The company supports its customers through a global partner program and an ecosystem of systems integrators, contract research organizations (CROs), and consulting firms. This includes partnerships with firms like Excelra, CSols Inc., Astrix, EPAM, and Cognitive Networks. Sapio's customer success model encompasses dedicated onboarding, regulatory validation support, and lifecycle optimization to align software deployments with scientific and operational outcomes.

== Products ==
Sapio Sciences offers a unified lab informatics platform that combines three core components:

- Laboratory Information Management System (LIMS): Enables end-to-end automation of lab workflows, including sample and materials tracking, batch processing, audit trails, and compliance with regulatory standards such as FDA 21 CFR Part 11 and EU Annex 11.
- Electronic Lab Notebook (ELN): Provides scientists with an interactive, digital environment to document experiments, collaborate in real time, and standardize protocols. Features include reusable experiment templates, molecular biology design tools, and embedded AI assistance for configuration and data analysis.
- Scientific Data Cloud (SDMS): Centralizes and harmonizes data from instruments and third-party systems into a FAIR-compliant (Findable, Accessible, Interoperable, Reusable) knowledge graph. This system supports advanced search, visualization, and integration with AI/machine learning tools.

All components are built on a single, cloud-native, no-code/low-code platform. This enables scientific teams to design and manage their own workflows without developer support. The platform includes ELaiN, an AI-powered scientific assistant, which allows users to configure workflows, interpret data, and automate tasks using natural language commands.
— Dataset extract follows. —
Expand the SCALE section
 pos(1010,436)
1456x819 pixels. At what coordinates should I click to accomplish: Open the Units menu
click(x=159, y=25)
=== Modular Solutions by Sector ===
Sapio's platform includes preconfigured modules tailored to meet the specific needs of key scientific sectors:

- Biopharma R&D: Supports research in molecular biology, NGS, multimodal and antibody discovery, in vivo studies, histopathology, flow cytometry, and immunogenicity. Built-in tools include CRISPR and plasmid design, PCR setup, and full sample and inventory tracking.
- Clinical and Diagnostics: Designed for diagnostics workflows, including NGS-based testing and clinical data management. Features include HL7 integration, result reporting, and secure physician portals. The system supports compliance with CLIA, CAP, and other regulatory standards.
- Manufacturing and Quality: Offers a GMP-compliant LIMS with modules for environmental monitoring, stability studies, QC testing, and electronic batch records. These solutions are designed to maintain compliance while streamlining quality oversight and production workflows.

This modular architecture allows organizations to tailor the platform to their operational needs while maintaining data continuity, regulatory alignment, and scientific context across functions.